**Source records:**
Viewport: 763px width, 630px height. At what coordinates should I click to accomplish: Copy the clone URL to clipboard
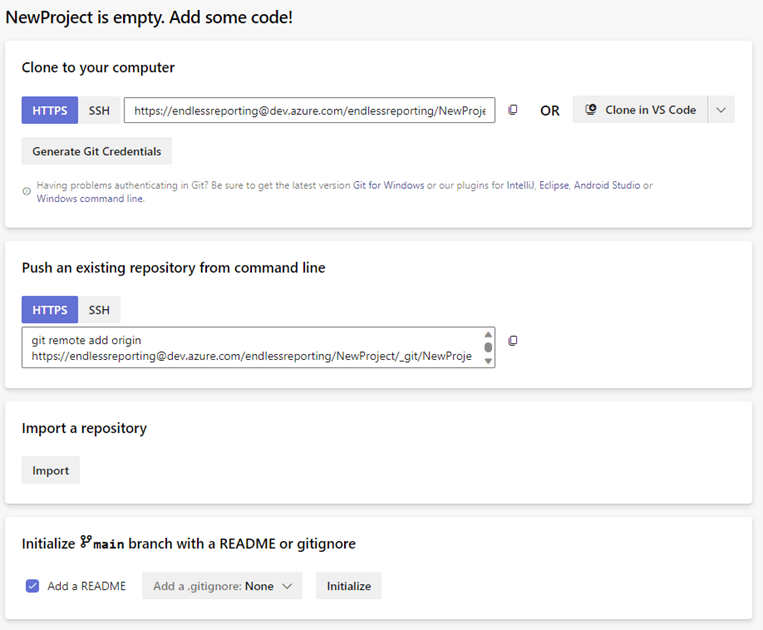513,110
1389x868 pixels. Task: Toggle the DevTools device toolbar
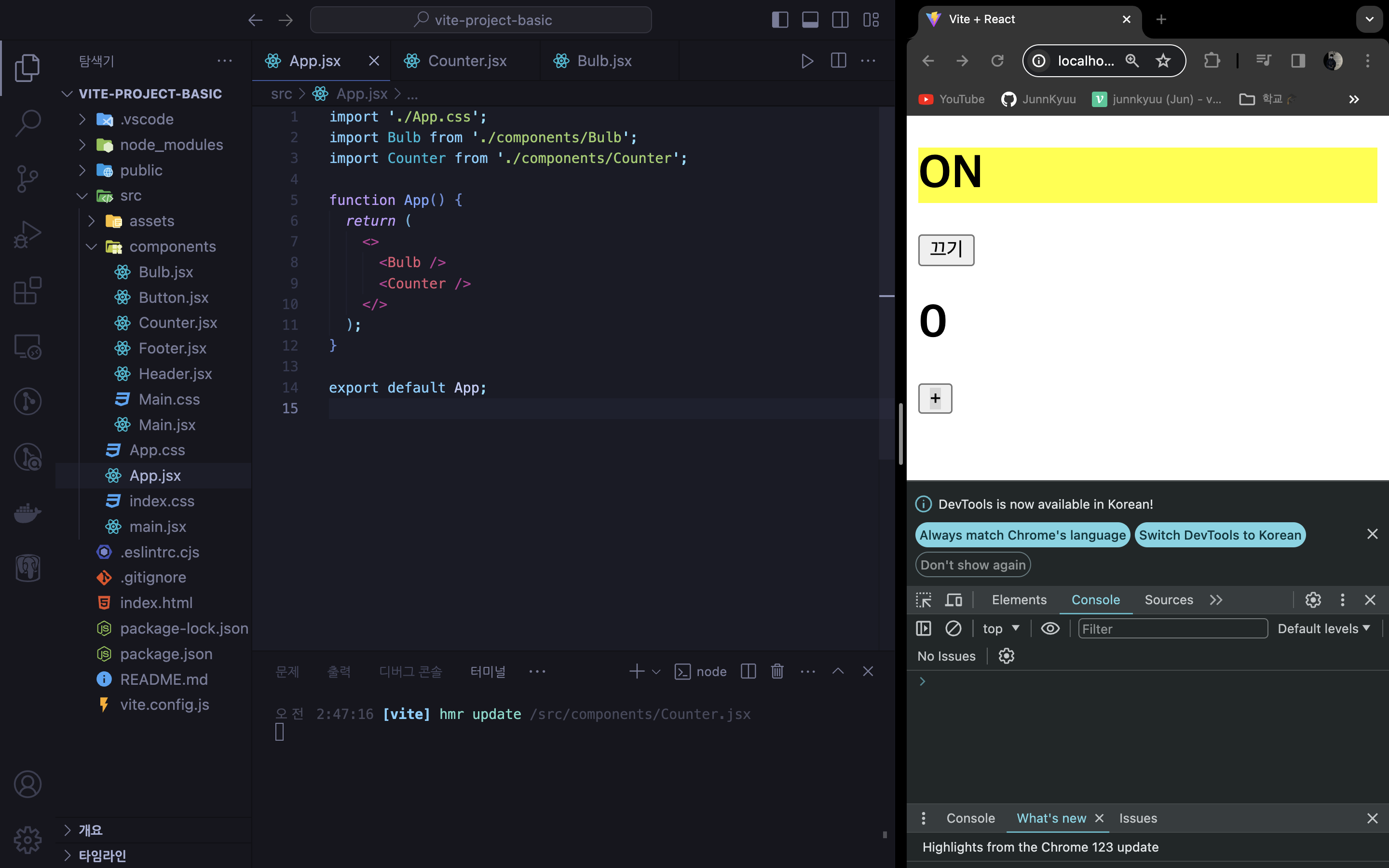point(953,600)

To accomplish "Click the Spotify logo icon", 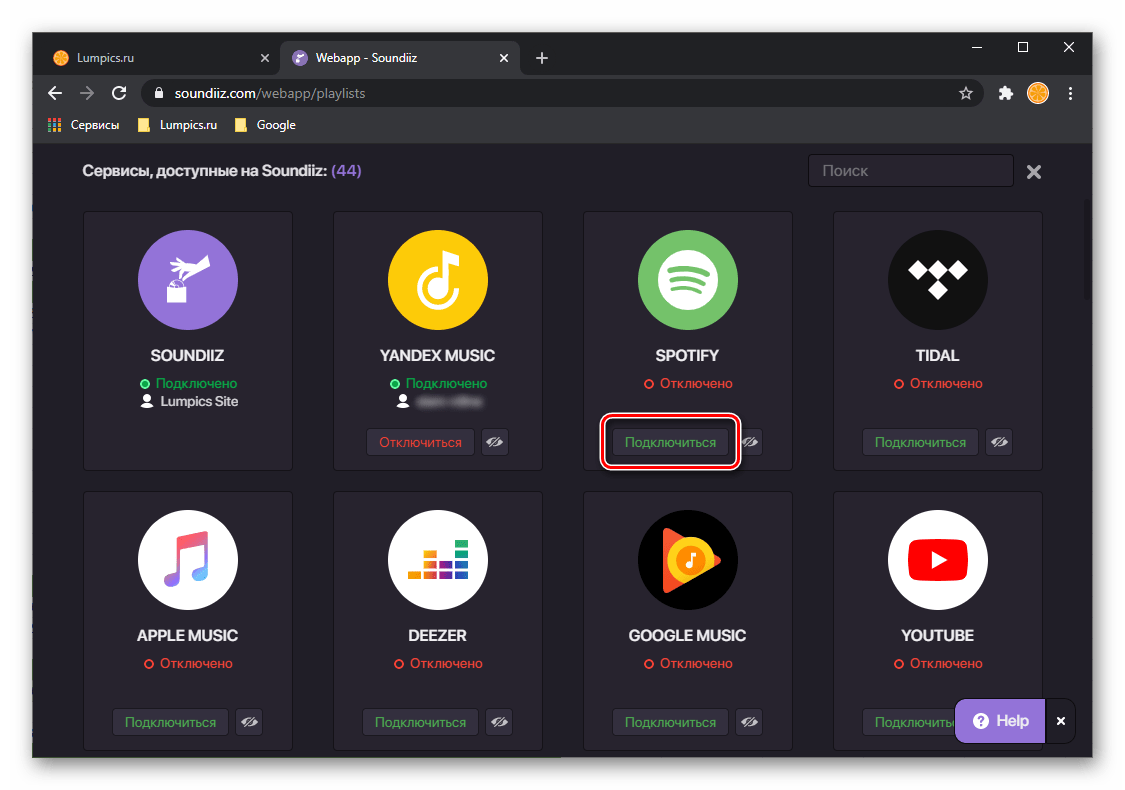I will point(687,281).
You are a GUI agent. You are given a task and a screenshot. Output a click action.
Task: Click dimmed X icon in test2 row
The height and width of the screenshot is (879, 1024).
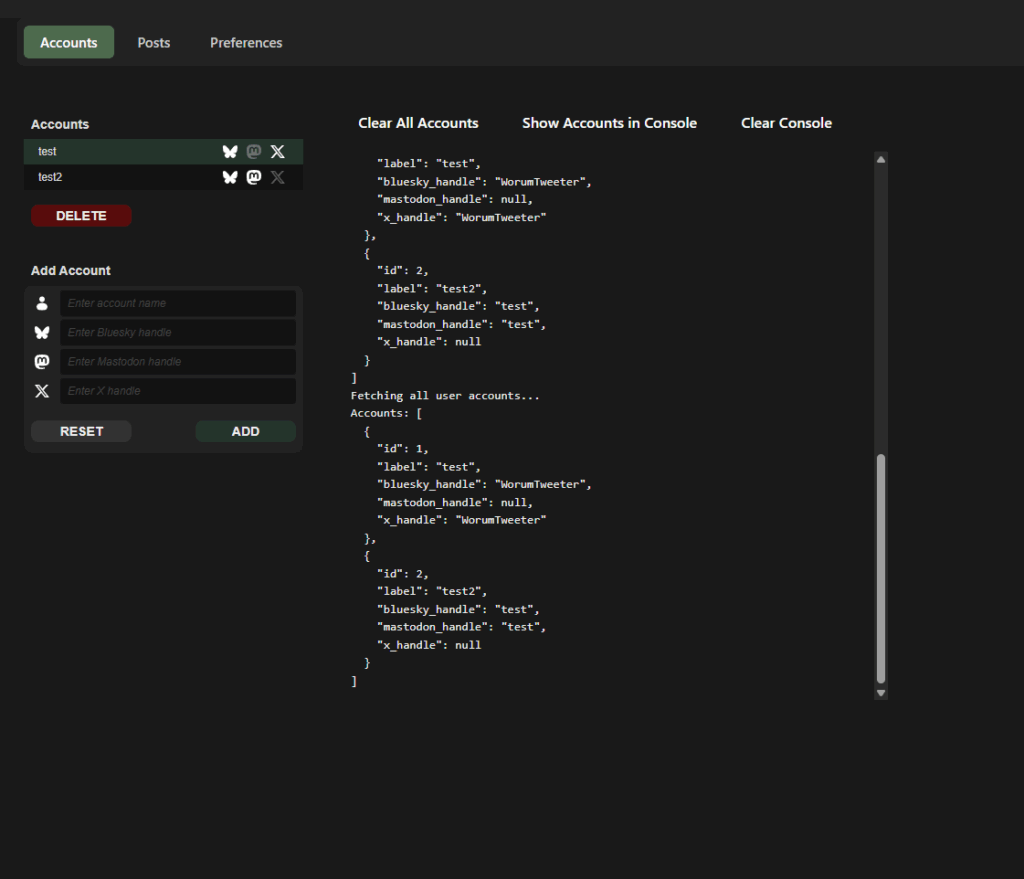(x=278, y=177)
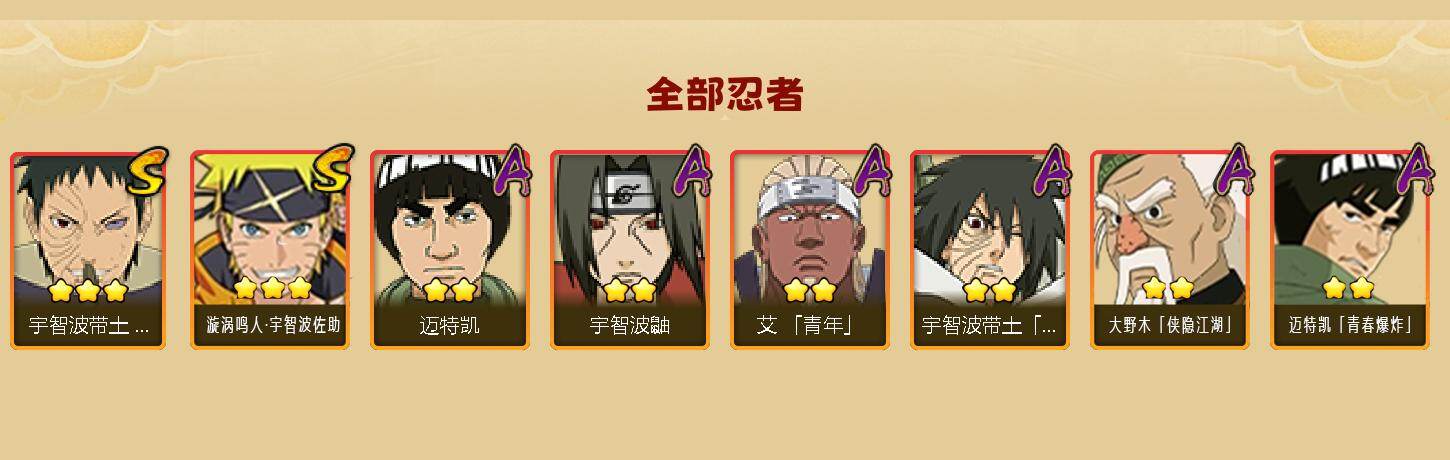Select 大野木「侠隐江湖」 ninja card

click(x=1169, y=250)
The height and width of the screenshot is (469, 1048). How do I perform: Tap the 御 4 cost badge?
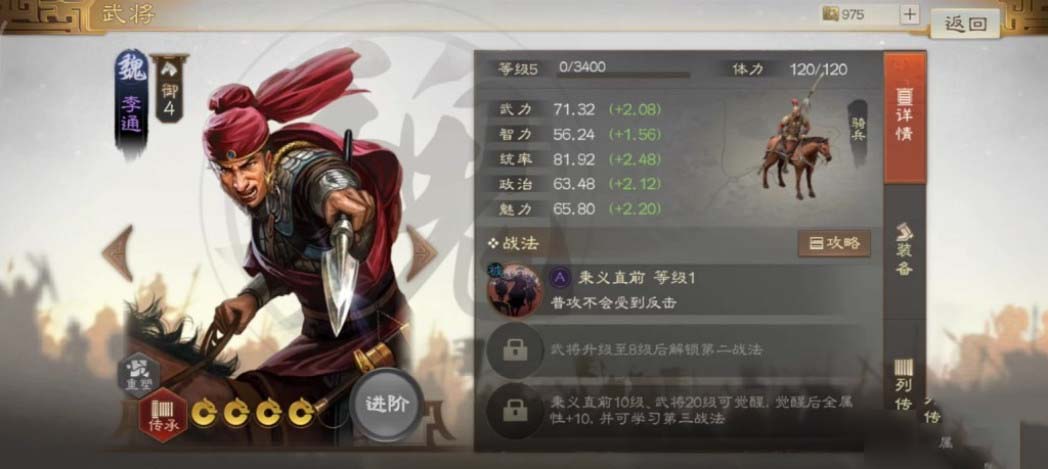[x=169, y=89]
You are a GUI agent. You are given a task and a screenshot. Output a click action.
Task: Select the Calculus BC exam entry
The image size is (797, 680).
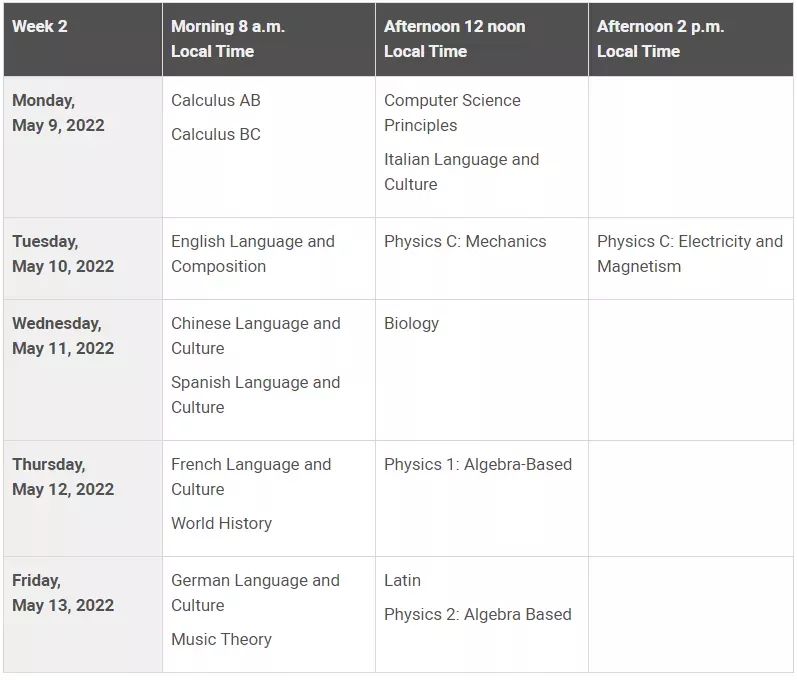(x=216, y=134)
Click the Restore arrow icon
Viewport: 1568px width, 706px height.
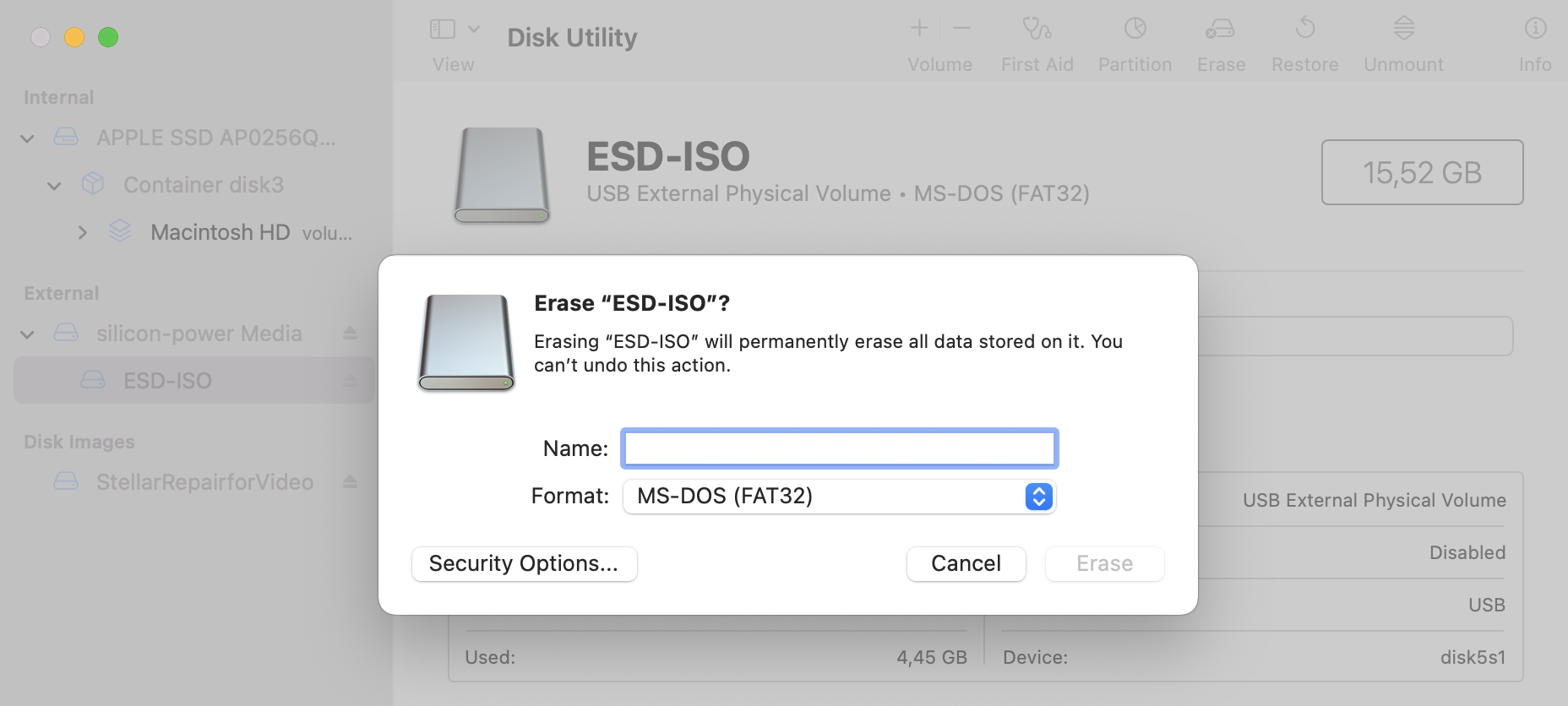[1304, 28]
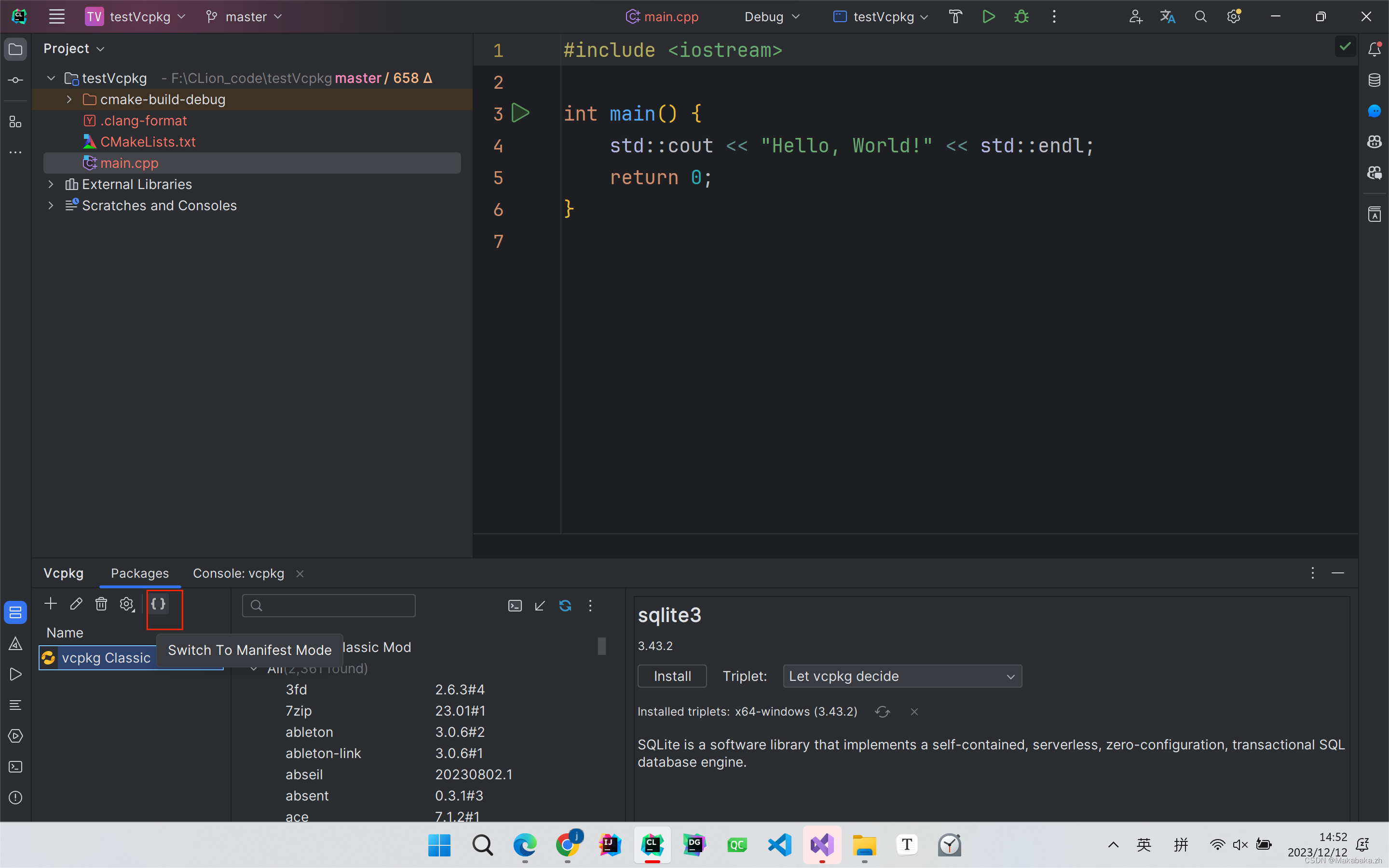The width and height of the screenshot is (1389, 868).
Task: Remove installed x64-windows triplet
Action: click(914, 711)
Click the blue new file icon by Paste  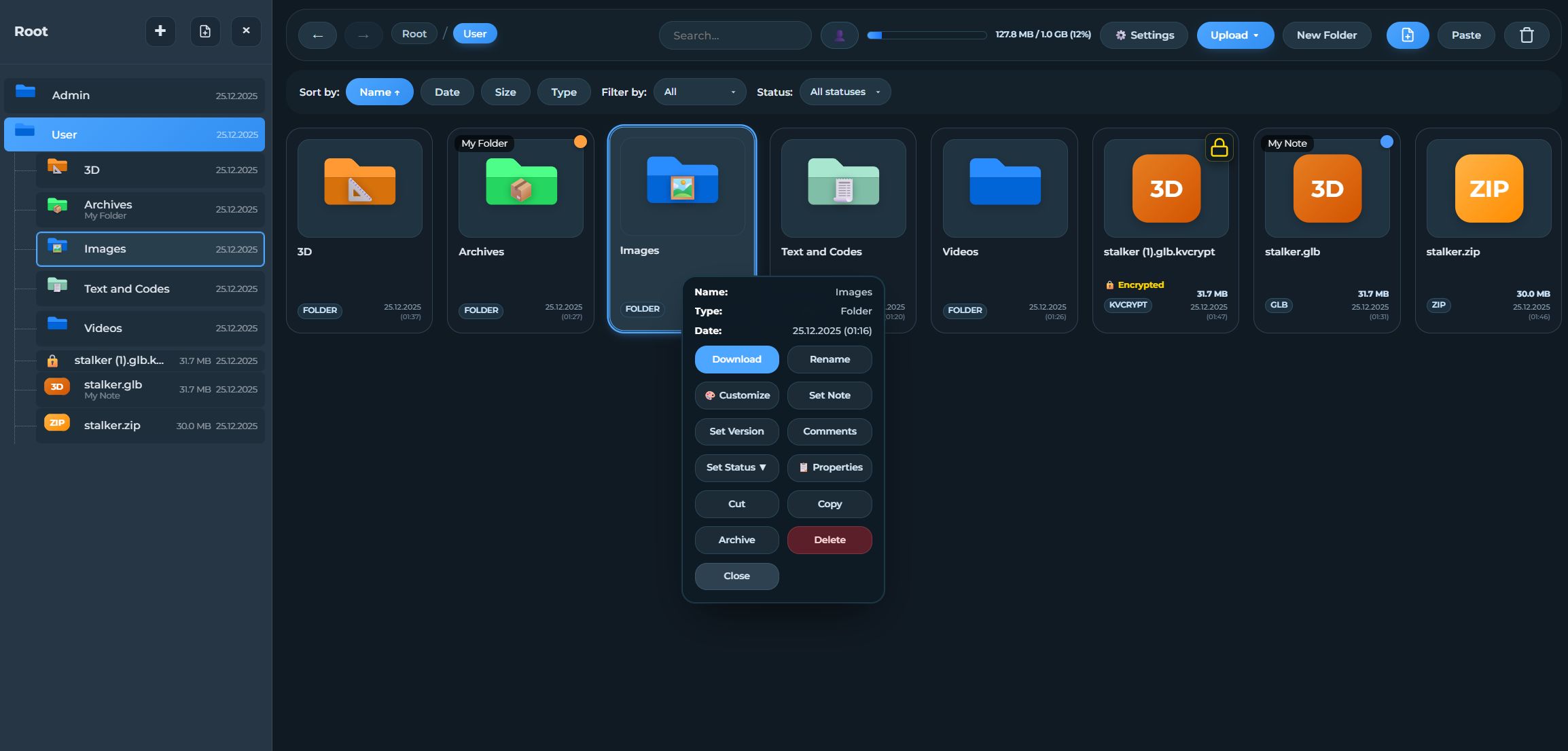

**Work instructions:** Rewrite the lines above as a Markdown table with the columns Row and Line, starting at the line that contains "The height and width of the screenshot is (469, 1048)." and stopping after the line that contains "Action: click(914, 711)". Skip any blank lines, and omit the pictures.

**Written answer:**
| Row | Line |
|---|---|
| 1 | The height and width of the screenshot is (469, 1048). How do I perform: Tap the 御 4 cost badge? |
| 2 | [x=169, y=89] |
| 3 | You are a GUI agent. You are given a task and a screenshot. Output a click action. |
| 4 | Task: Select the Calculus BC exam entry |
| 5 | The image size is (797, 680). |
| 6 | (x=216, y=134) |
| 7 | Click the Restore arrow icon |
| 8 | Viewport: 1568px width, 706px height. |
| 9 | [1304, 28] |
| 10 | The width and height of the screenshot is (1389, 868). |
| 11 | Task: Remove installed x64-windows triplet |
| 12 | Action: click(914, 711) |